*Kutipan Sumber*.
□ □ □ □ □ □ □
Tujuan utama dari pernikahan adalah prokreasi (menghasilkan keturunan)
dan pendidikan terhadap anak-anak, dimana tidak boleh ada niatan manusia yang mencegahnya
dengan cara melakukan tindakan-tindakan yang bertentangan dengan itu. Tujuan sekunder
dari perkawinan adalah saling membantu kepada
satu sama lain yang diberikan oleh masing-masing sebagai pemenuhan bagi nafsu mereka.
Kristus menetapkan bahwa kesatuan pernikahan hendaknya bersifat definitif,
baik bagi orang Kristen maupun bagi seluruh umat manusia. Kesatuan ini memiliki
sebuah karakteristik yang tak terpisahkan, sehingga ikatan suami-istri tidak
pernah bisa dirusak, baik oleh kehendak kedua belah pihak maupun oleh otoritas
manusia: “Demikianlah mereka bukan lagi dua, melainkan satu.
Karena itu, apa yang telah dipersatukan Allah, tidak boleh diceraikan manusia." Mt. 19:6. Dalam
kasus pernikahan sakramental dari orang yang telah dibaptis, kesatuan dan keadaan
yang tak dapat diceraikan ini dijelaskan lebih lanjut oleh fakta bahwa itu
adalah tanda persatuan Kristus dengan Mempelai-Nya.
Apa pun yang mungkin dilakukan oleh manusia yang bertentangann dengan kesatuan
atau tak terceraikannya pernikahan itu tidaklah sesuai dengan persyaratan alami
atau dengan kebaikan masyarakat manusia. Selain itu, umat Katolik yang setia
memiliki kewajiban yang serius untuk tidak menikah hanya melalui ikatan
pernikahan sipil, tanpa melakukan pernikahan agama seperti yang ditentukan oleh
Gereja.
□ □ □ □ □ □ □
*Tugas yang Dikerjakan*.
1. Jawab pertanyaan berikut berdasarkan kutipan tentang pernikahan.
(a) Apa tujuan utama dari pernikahan?
(b) Ayat Alkitab mana yang dikutip?
(c) Apa kewajiban serius yang dimiliki umat Katolik yang setia?
2. Tulis ulang kutipan tentang pernikahan, mulai dari "Kristus menetapkan bahwa" terus sampai "dua, melainkan satu.". Tukar "suami-istri" dengan "pasangan".
Entri-entri ini diambil dari sumber yang berbeda.

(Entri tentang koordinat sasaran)
□ □ □ □ □ □ □
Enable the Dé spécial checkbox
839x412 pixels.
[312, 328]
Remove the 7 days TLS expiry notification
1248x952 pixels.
□ □ □ □ □ □ □
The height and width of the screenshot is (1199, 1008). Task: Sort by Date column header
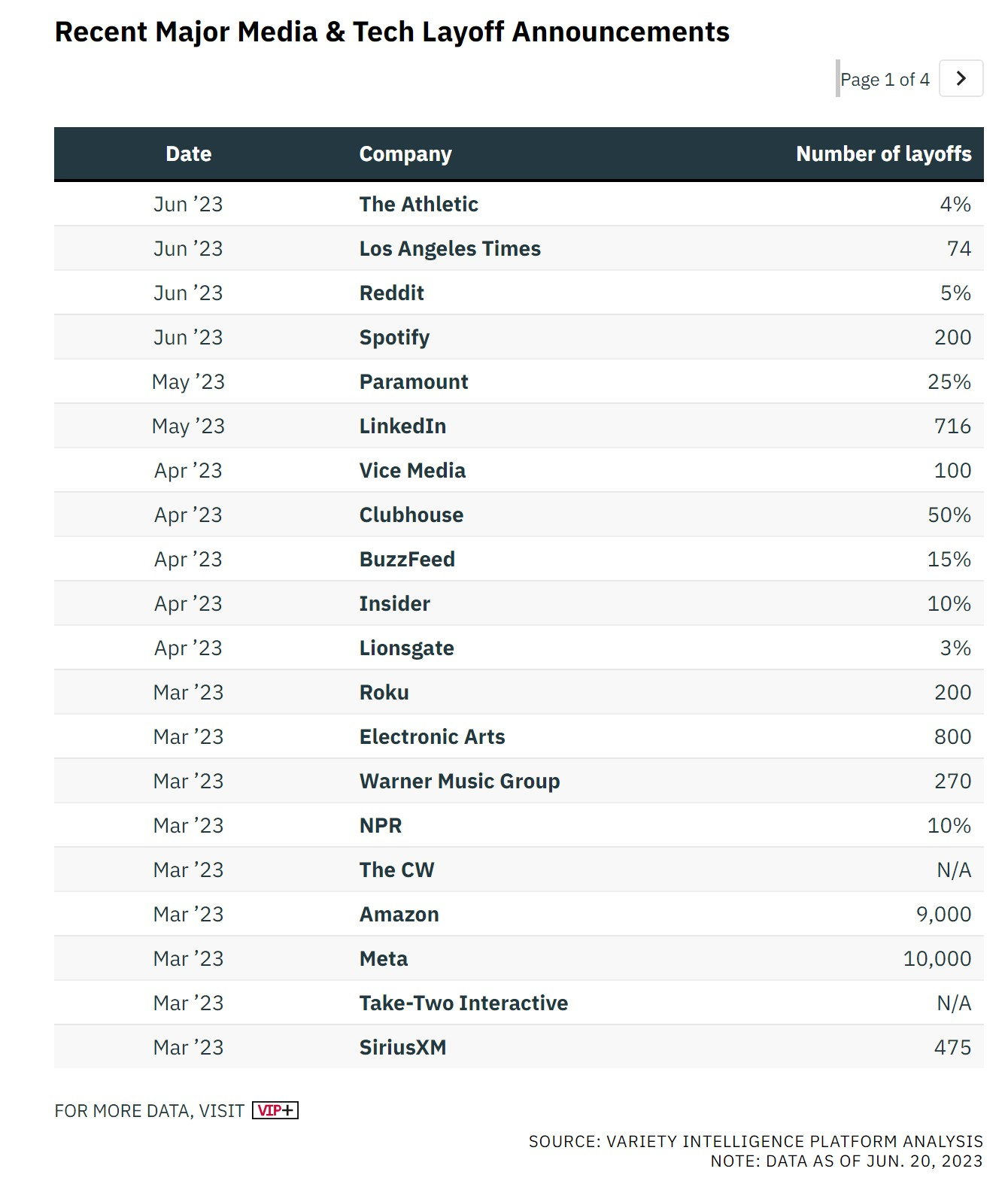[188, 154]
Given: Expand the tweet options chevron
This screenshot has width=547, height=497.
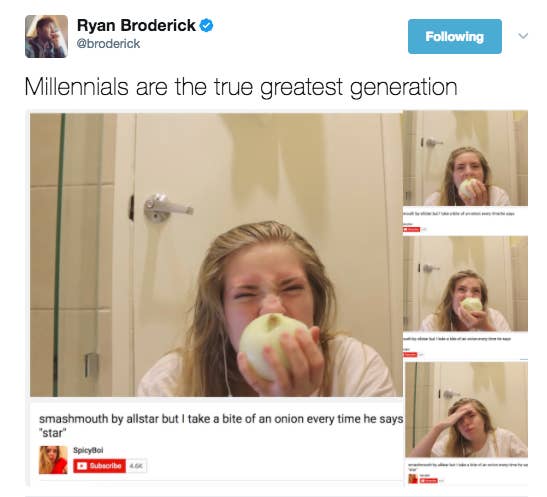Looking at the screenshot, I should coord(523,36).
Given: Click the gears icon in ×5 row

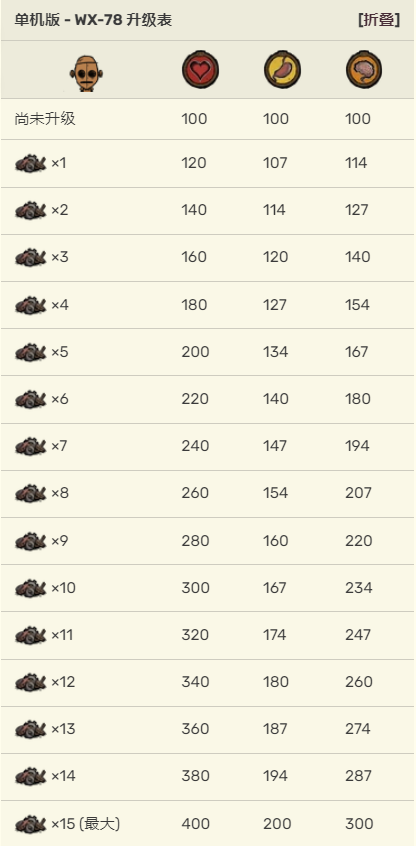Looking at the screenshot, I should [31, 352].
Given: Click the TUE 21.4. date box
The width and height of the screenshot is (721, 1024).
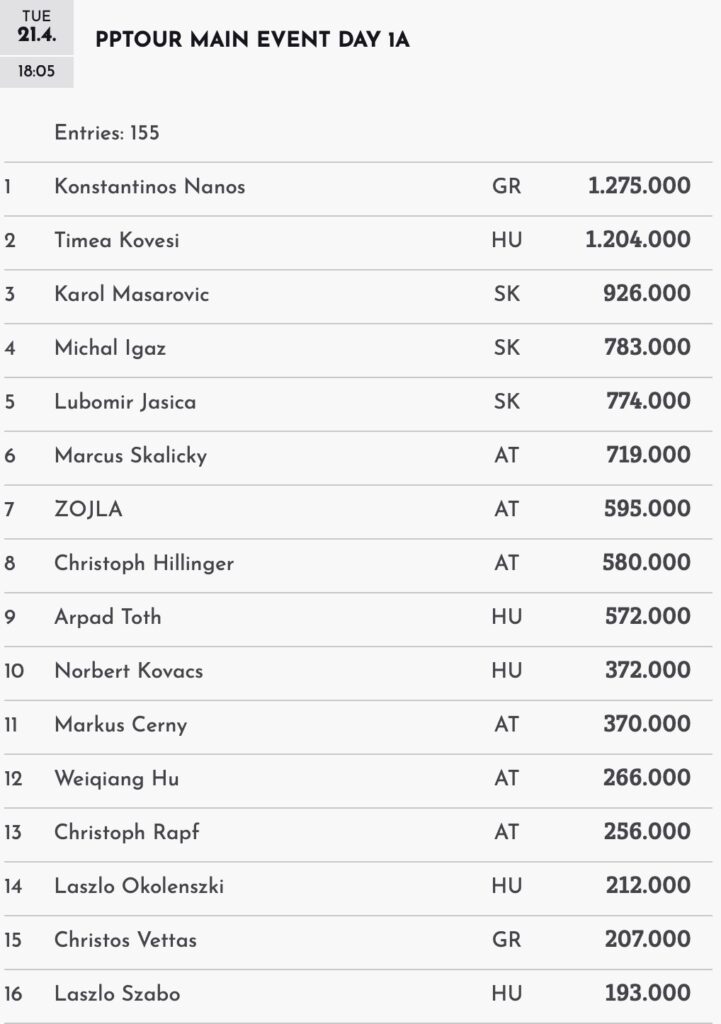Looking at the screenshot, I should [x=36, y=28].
□ □ □ □ □ □ □
*Hasil yang Diharapkan*.
1.
(a) Prokreasi (menghasilkan keturunan) dan pendidikan terhadap anak-anak.
(b) Mt. 19:6.
(c) Tidak menikah hanya melalui ikatan pernikahan sipil, tanpa melakukan pernikahan agama seperti yang ditentukan oleh Gereja.

2.
Kristus menetapkan bahwa kesatuan pernikahan hendaknya bersifat definitif,
baik bagi orang Kristen maupun bagi seluruh umat manusia. Kesatuan ini memiliki
sebuah karakteristik yang tak terpisahkan, sehingga ikatan pasangan tidak
pernah bisa dirusak, baik oleh kehendak kedua belah pihak maupun oleh otoritas
manusia: “Demikianlah mereka bukan lagi dua, melainkan satu.